Bruce Springsteen has released the text of the eulogy that he delivered at the funeral of Clarence Clemons on June 21st at Royal Poinciana Chapel in Palm Beach, Florida. He also performed an acoustic version of “10th Avenue Freeze-Out” and ended the ceremony by performing “You’re A Friend Of Mine” with Jackson Browne and members of The E Street Band. “This is a slightly revised version of the eulogy I delivered for Clarence at his memorial,” says Springsteen. “I’d like to thank all our fans and friends who have comforted us over the past difficult weeks.”

I’ve been sitting here listening to everyone talk about Clarence and staring at that photo of the two of us right there.  It’s a picture of Scooter and The Big Man, people who we were sometimes.  As you can see in this particular photo, Clarence is admiring his muscles and I’m pretending to be nonchalant while leaning upon him.  I leaned on Clarence a lot; I made a career out of it in some ways.

Those of us who shared Clarence’s life, shared with him his love and his confusion.   Though “C” mellowed with age, he was always a wild and unpredictable ride.  Today I see his sons Nicky, Chuck, Christopher and Jarod sitting here and I see in them the reflection of a lot of C’s qualities. I see his light, his darkness, his sweetness, his roughness, his gentleness, his anger, his brilliance, his handsomeness, and his goodness.  But, as you boys know your pop was a not a day at the beach.  “C” lived a life where he did what he wanted to do and he let the chips, human and otherwise, fall where they may.

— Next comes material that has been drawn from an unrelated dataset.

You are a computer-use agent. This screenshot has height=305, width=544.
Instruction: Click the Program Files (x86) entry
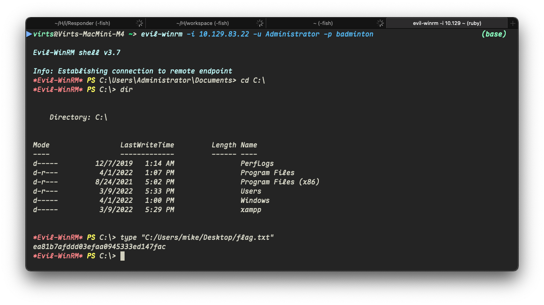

Like a lot of us your pop was capable of great magic and also of making quite an amazing mess.  This was just the nature of your daddy and my beautiful friend.  Clarence’s unconditional love, which was very real, came with a lot of conditions.  Your pop was a major project and always a work in progress.   “C” never approached anything linearly, life never proceeded in a straight line. He never went  A… B…. C…. D.  It was always A… J…. C…. Z… Q… I….!  That was the way Clarence lived and made his way through the world.  I know that can lead to a lot of confusion and hurt, but your father also carried a lot of love with him, and I know he loved each of you very very dearly.

It took a village to take care of Clarence Clemons.  Tina, I’m so glad you’re here.  Thank you for taking care of my friend, for loving him.  Victoria, you’ve been a loving, kind and caring wife to Clarence and you made a huge difference in his life at a time when the going was not always easy. To all of “C’s” vast support network, names too numerous to mention, you know who you are and we thank you. Your rewards await you at the pearly gates.  My pal was a tough act but he brought things into your life that were unique and when he turned on that love light, it illuminated your world.  I was lucky enough to stand in that light for almost 40 years, near Clarence’s heart, in the Temple of Soul.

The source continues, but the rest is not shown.